The jobs have gone in care for the handicapped and home nursing as well as home helps since the changes began, but employers expect the total to be around 55,000.
‘The end is not in sight and there are more alarming reports every week,’ says Ton Heerts, chairman of the FNV trade union federation.
The FNV wants the government to take action urgently or face a nationwide referendum on the issue. ‘Everyone is affected by the care services.
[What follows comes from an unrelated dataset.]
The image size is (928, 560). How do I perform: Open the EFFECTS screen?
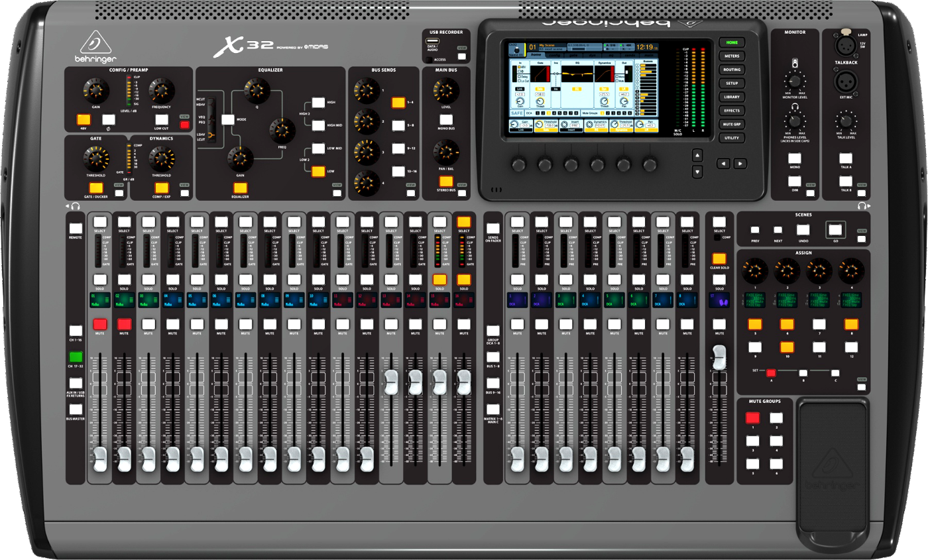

And a referendum about such an important issue where so much is going wrong is only logical,’ Heerts told news agency ANP.
Ministers are in the process of switching responsibility for long-term care from national to local government.
At the same time, entitlements are being cut and nursing homes closed down.
Friends and family will be expected to do more to help people needing assistance to remain in their own homes, the government says.
Women’s organisations argue they will bear the brunt of the job losses.
At the same time, women will also be at the forefront of picking up the pieces and carrying out unpaid care duties, Dorenda Gerts, chairwoman of the Women’s Council told Trouw on Monday.
‘This is a game between state, local councils and healthcare providers,’ she said.
‘The impact on people does not come into it.’ The Women's Council represents 55 different organisations and is holding a debate on the changes in the care industry in The Hague on Monday.
VU University professor Tineke Abma told Trouw that despite the rosy picture painted by politicians ‘in practice the future does not look too rosy, particularly for women’.
The entire shift in responsibility is like a military operation, she said. ‘The moral purpose, creating a more caring society, is disappearing into the background,’ she said.